ABOUT THIS EXERCISE: Give again, unaltered, the lines of the listing below that run from the line having "Más Jardinería (49, 2073)" through the line having "Cómo hacer un 'Pastel".

SOURCE RECORDS:
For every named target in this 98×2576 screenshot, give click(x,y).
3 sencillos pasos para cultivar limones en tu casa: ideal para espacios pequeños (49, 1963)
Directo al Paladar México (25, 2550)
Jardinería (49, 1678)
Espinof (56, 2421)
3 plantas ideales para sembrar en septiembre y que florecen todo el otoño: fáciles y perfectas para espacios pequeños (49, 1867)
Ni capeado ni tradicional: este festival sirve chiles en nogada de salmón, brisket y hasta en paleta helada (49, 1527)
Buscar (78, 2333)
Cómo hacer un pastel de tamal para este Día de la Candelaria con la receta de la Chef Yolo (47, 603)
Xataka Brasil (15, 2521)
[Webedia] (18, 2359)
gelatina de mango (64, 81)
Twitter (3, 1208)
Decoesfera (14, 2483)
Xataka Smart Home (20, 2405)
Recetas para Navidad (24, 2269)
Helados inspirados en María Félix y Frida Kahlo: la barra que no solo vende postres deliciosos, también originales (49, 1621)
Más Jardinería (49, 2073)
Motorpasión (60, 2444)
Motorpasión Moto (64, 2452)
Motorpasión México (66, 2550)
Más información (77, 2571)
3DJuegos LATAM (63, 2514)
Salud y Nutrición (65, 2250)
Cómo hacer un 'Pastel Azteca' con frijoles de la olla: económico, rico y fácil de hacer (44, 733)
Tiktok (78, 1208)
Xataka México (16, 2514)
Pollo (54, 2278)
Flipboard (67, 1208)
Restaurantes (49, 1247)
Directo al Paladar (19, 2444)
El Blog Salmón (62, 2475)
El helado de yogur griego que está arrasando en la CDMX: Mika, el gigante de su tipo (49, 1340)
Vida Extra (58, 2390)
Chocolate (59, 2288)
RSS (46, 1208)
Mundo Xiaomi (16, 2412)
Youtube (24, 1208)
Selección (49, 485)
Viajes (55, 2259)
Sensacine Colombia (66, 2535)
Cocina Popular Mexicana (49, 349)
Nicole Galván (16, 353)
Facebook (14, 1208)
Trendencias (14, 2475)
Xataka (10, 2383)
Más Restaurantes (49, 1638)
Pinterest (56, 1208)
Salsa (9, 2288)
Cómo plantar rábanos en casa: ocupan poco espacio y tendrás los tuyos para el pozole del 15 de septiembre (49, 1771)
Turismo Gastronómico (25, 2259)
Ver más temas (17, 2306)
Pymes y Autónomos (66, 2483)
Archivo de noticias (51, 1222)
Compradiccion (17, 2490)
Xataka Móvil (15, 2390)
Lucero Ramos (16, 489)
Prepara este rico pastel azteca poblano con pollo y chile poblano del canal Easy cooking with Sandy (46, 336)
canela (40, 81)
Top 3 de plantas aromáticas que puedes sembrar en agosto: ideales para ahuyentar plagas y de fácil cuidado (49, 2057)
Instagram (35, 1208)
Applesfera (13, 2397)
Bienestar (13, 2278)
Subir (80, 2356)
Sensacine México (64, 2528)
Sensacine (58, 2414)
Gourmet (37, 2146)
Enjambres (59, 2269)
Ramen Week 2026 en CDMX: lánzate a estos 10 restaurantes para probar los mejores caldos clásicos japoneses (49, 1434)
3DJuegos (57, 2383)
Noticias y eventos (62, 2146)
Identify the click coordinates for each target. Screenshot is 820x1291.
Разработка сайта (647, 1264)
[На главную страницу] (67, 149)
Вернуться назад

SOLUTION FOR THIS TASK:
Más Jardinería (49, 2073)
Motorpasión (60, 2444)
Motorpasión Moto (64, 2452)
Motorpasión México (66, 2550)
Más información (77, 2571)
3DJuegos LATAM (63, 2514)
Salud y Nutrición (65, 2250)
Cómo hacer un 'Pastel Azteca' con frijoles de la olla: económico, rico y fácil de hacer (44, 733)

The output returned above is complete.